Économie circulaire, économie linéaire

En renforçant l’ancrage des entreprises dans le territoire, l’économie circulaire représente un formidable outil « anti-délocalisation ». Elle dessine les contours d’une industrie réinventée.

Dans l’ouvrage « L’Industrie, notre avenir », Pascal Hardy invite les entreprises à réinventer leurs modèles industriels.

Extrait de « L’économie circulaire contre la raréfaction des ressources ».

L’économie circulaire recouvre un ensemble de dispositions visant à accroître drastiquement la productivité des ressources utilisées par les industries. Elle s’oppose à l’économie linéaire, dans laquelle s’inscrit l’essentiel de l’activité économique actuelle, qui mobilise massivement des ressources laissées ensuite en chemin ou perdues en fin de vie des produits. Comme le montre une étude de Green Alliance, 81 % de l’économie du Royaume-Uni est aujourd’hui de type linéaire (voir illustration ). Il y a tout lieu de penser que le pourcentage est similaire pour la France.

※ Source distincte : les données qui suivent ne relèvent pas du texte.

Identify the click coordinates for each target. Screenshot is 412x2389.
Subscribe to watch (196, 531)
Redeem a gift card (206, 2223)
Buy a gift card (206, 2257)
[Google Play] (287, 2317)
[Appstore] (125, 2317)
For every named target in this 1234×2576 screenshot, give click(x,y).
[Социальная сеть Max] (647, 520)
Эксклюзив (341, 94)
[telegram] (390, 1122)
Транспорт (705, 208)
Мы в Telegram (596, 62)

Source: think tank anglais GreenAlliance

Comme l’a démontré le Wuppertal Institute1, la production d’un simple verre de jus d’orange du type le plus vendu en Europe (jus reconstitué à base de concentré importé du Brésil) nécessite 26 verres d’autres ressources, dont ½ verre de pétrole et 22 d’eau, sans même compter les ressources nécessaires au conditionnement et à la distribution. De même, la fabrication d’une voiture grand public bas de gamme va demander près de 120 000 litres d’eau, parmi des centaines d’autres ressources consommées qui ne se retrouvent pas dans le produit fini. Plus un objet fabriqué est complexe, plus sa production consomme de ressources : un ordinateur portable de 1,5 kg va « contenir » à lui seul 2,3 barils de pétrole, 1 300 kg de minerais et matières premières diverses, 22 kg de produits chimiques transformés et 1 500 litres d’eau.

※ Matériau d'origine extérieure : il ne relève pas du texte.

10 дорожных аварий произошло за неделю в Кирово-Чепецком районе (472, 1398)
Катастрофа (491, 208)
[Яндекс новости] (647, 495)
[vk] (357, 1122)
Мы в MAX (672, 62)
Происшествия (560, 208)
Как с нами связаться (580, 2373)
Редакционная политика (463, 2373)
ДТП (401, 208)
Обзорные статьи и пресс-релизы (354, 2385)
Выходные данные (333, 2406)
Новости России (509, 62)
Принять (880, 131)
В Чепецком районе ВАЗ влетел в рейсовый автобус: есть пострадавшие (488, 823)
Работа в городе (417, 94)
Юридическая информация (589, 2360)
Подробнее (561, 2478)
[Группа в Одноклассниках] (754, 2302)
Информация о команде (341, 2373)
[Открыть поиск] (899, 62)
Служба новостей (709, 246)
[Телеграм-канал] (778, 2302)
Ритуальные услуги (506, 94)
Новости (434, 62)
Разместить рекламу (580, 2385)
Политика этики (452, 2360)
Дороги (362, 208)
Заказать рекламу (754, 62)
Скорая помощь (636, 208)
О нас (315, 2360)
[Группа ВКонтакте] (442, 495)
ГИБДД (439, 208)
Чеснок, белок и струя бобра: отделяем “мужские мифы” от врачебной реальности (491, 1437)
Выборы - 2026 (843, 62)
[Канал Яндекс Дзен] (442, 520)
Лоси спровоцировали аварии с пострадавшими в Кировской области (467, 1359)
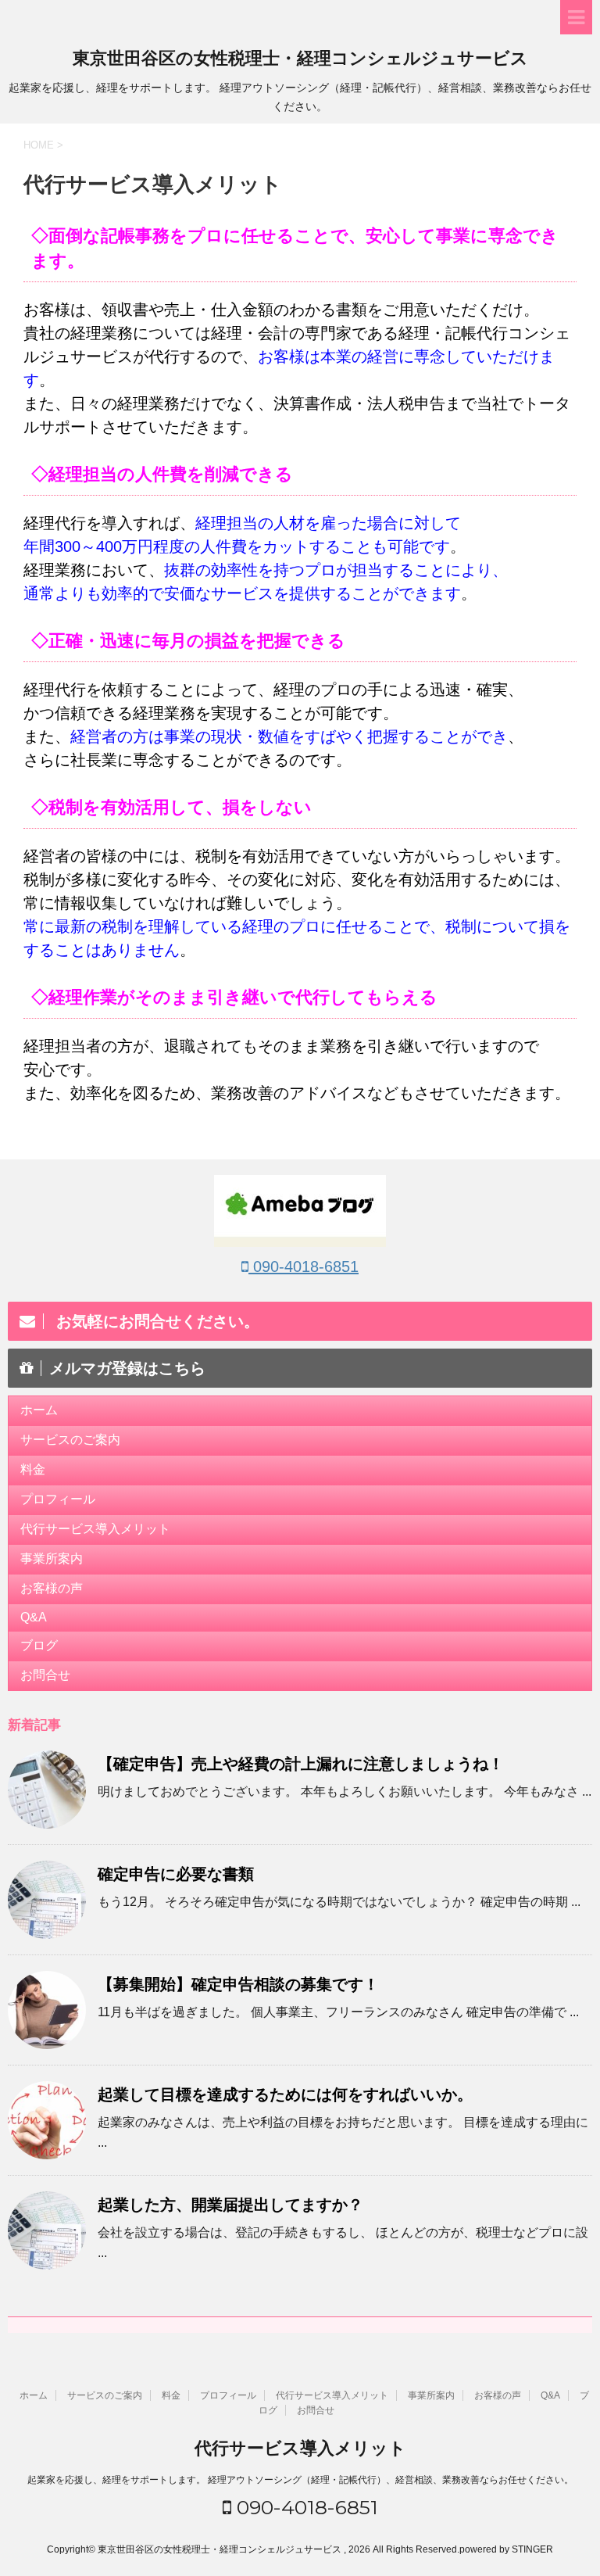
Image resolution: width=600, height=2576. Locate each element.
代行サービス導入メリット (95, 1528)
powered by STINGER (506, 2549)
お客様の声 (51, 1588)
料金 (32, 1469)
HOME (38, 145)
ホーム (39, 1410)
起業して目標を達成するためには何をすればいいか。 (285, 2094)
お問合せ (45, 1675)
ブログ (39, 1645)
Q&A (33, 1617)
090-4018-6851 (303, 1266)
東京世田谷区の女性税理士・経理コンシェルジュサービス (300, 58)
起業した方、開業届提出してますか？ (230, 2204)
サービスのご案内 (70, 1439)
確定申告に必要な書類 (176, 1874)
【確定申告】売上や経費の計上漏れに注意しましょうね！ (301, 1763)
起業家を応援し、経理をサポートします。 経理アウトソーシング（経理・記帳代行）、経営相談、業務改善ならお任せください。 (300, 2479)
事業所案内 (51, 1558)
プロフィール (57, 1499)
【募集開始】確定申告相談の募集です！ (238, 1984)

Toutes ces ressources que l’on ne retrouve pas dans le produit fini constituent un enjeu économique et environnemental majeur. La notion d’économie circulaire va donc bien au-delà de la notion de recyclage. Elle se focalise sur l’utilisation optimale des ressources et va prendre en compte l’ensemble des ressources disponibles dans « l’écosystème » d’une entreprise, s’inspirant en cela des systèmes naturels (voir encadré). Elle s’intéresse à la transformation en ressources des sous-produits ou déchets d’autres activités (par exemple, des chutes de découpe de plastique), des ressources non utilisées, (par exemple, la chaleur dissipée dans l’atmosphère ou l’eau de pluie) ou partageables (par exemple, un entrepôt partiellement utilisé). Vu sous cet angle, il n’existe pas de déchets, il n’y a que des ressources peu ou mal utilisées, ce qui constitue un complet changement de paradigme pour nombre d’entreprises et de territoires. N’augmenter que la part des déchets recyclés ne contribue pas nécessairement à l’économie circulaire, l’enjeu principal étant l’utilisation optimale des ressources.

Les principales pratiques de l’économie circulaire

On peut regrouper les pratiques d’économie circulaire en trois finalités.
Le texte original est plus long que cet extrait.